Istres - Maquette CMM projet Dassault Aviation - Ouest Provence

08 juillet 2013 Par Jean-Christophe Barla (Provence-Alpes-Côte d'Azur) - Usinenouvelle.com

 

La structuration de la filière aéronautique provençale se poursuit. Après le projet Henri Fabre, à Marignane, autour d'Eurocopter, un nouveau pôle émerge à Istres (Bouches-du-Rhône), grâce à Dassault Aviation.

 

C’est un nouveau projet ambitieux pour la filière aéronautique de Provence-Alpes-Côte d'Azur qui s'apprête à voir le jour. Le 5 juillet, Dassault Aviation a signé une promesse de vente sur son Centre de montage Mercure (CMM) avec le Syndicat d’agglomération nouvelle Ouest Provence.
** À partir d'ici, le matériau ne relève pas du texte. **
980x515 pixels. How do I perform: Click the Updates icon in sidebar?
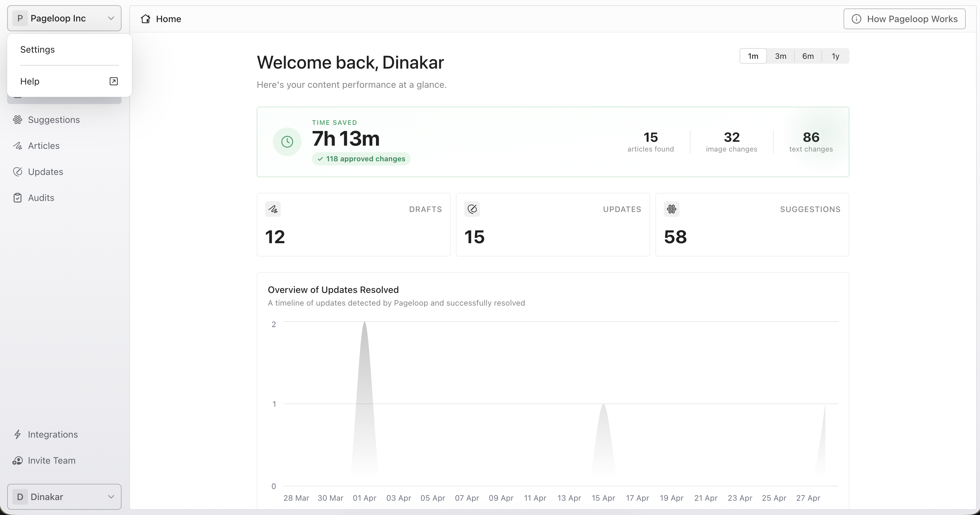tap(18, 172)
Hugues Chambonnière, directeur de l’établissement istréen de Dassault Aviation, a paraphé le document. L’acquisition représente pour la collectivité publique un cout de 13,156 millions d'euros. Elle concerne un ensemble de 45 000 mètres carrés de bâtiments de production et de locaux à vocation tertiaire sur un terrain de 33 hectares.

 

Après le projet Henri Fabre, sur Marignane, Saint-Victoret et Vitrolles (Bouches-du-Rhône), impulsé par Eurocopter et l’Etat pour renforcer la filière, après la pépinière qui prendra son envol cet été sur l'aéroport d'Avignon (Vaucluse), le projet Mercure vise à accueillir de nouvelles entreprises dans différents secteurs de l’aéronautique : les essais, simulation et mesures, spécialité du site d’Istres (Bouches-du-Rhône) avec le centre d’essais en vol de la DGA-EV, Dassault Aviation, EADS, Snecma, Thalès, les services de maintenance et réparation pour des prestataires existants ou à venir de la base aérienne 125, et enfin, la formation, en lien avec le Centre régional de formation de l'industrie, à Istres, où des formations en alternance sont proposées pour répondre spécifiquement aux besoins de croissance et de recrutement de l'aéronautique régionale.

 

Selon Ouest Provence, plusieurs projets d'implantation sont à l'étude, de grands groupes comme de PME innovantes. L'acte d'achat qui marquera le lancement opérationnel du projet sera signé dans les prochains mois. A long terme, le site devrait générer un millier d'emplois directs.